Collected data
--- --- ---

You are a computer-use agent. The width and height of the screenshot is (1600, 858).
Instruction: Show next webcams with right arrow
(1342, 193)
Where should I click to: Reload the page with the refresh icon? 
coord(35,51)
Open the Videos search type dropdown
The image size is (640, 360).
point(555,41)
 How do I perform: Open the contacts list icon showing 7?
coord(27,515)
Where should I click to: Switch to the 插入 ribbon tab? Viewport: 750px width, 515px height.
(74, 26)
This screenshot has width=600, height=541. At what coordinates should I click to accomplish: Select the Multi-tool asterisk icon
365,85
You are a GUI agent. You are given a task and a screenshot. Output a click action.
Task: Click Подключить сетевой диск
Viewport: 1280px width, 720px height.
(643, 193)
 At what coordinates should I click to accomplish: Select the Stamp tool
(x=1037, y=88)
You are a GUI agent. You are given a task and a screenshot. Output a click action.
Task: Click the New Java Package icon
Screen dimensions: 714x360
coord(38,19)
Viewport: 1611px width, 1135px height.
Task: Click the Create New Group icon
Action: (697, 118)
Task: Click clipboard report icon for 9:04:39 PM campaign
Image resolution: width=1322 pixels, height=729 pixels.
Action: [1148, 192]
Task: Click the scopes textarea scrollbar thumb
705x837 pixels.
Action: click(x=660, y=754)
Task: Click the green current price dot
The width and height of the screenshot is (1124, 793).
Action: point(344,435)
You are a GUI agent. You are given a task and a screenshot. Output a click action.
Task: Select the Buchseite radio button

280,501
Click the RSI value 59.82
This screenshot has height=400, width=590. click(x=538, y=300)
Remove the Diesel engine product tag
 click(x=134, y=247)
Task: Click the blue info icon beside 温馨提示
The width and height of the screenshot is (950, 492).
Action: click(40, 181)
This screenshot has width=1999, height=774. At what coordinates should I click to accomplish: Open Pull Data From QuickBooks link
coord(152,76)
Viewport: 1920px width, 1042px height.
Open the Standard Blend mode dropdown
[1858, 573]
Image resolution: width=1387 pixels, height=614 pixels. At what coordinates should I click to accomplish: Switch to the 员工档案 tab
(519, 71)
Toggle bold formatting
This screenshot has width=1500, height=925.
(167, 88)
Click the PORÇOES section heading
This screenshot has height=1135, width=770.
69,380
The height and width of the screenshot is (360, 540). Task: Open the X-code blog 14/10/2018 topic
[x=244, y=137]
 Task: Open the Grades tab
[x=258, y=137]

--- --- ---

▶ What you will do:
Once you find the line with "Task: Click clipboard" in the entries above, output it and each line after it up to and including the line with "Task: Click the green current price dot", and nothing else.

▶ Response for this exercise:
Task: Click clipboard report icon for 9:04:39 PM campaign
Image resolution: width=1322 pixels, height=729 pixels.
Action: [1148, 192]
Task: Click the scopes textarea scrollbar thumb
705x837 pixels.
Action: click(x=660, y=754)
Task: Click the green current price dot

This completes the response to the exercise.